Zdeněk Lukeš is one of the country’s best known architects. During the 1990s he was part of Václav Havel’s team revitalising Prague Castle and he still works in its monuments department, while as an author and journalist he has done a great deal to popularise architecture in the Czech Republic. Our tour of “Zdeněk Lukeš’s Prague” is in fact a tour of his Letná, the leafy area he has always called home. We begin with a coffee at the district's Café Alchymista, specifically in the lovely garden in the back.
“But now we are sitting outside the building, in the yard, with a beautiful garden in the Japanese style.
“It’s real nature. You can hear the birds singing. You can also hear water, because there is a small pond here. This is a place I love.”
Apart from Café Alchymista what cafés do you particularly like in Prague?
“There are many – today. It’s an absolutely different situation than in the communist period. The city was dark and empty and there were no cafés or bars.
“Today the situation is much better of course – it’s not comparable.
“I like cafés with a specific atmosphere, connected with interesting architecture.
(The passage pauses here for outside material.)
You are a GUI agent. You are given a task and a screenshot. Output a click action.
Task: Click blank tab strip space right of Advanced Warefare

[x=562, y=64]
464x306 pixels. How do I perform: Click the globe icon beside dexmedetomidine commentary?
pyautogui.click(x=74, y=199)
Because that’s my job: modern architecture.”
About this area, Letná – were all these streets built around the same time, because they look similar?
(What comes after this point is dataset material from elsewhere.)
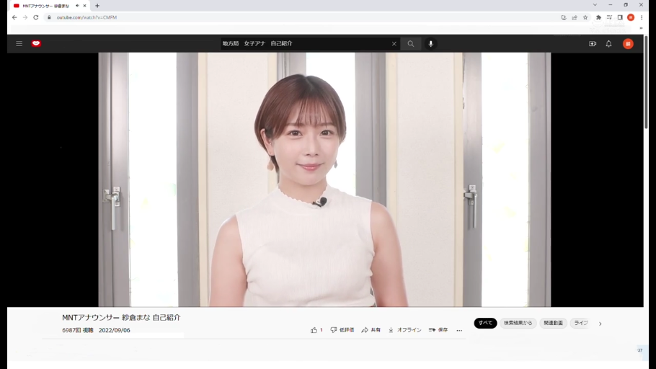Click the 共有 share button

pyautogui.click(x=371, y=330)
“Yes. One of the first buildings that was built here was the Academy of Fine Arts, on the edge of Stromovka park.
“That was in the beginning of the 20th century. It was finished in 1905, I think.
And who lives at Letná? Are there still a lot of artists living here?
“I’m not sure if it’s comparable with the situation at the beginning of the 20th century, when I think about 95 percent of all sculptors and painters lived here within the area of Letná and had studios here.
“Names like Mr. [Jan] Štursa [sculptor], Mr. [Stanislav] Sucharda [sculptor, Mr. [Josef] Mařatka [sculptor], Mr. [Antonín] Slavíček [painter]. Very close to here – I think just around the corner – were the studios of these famous artists.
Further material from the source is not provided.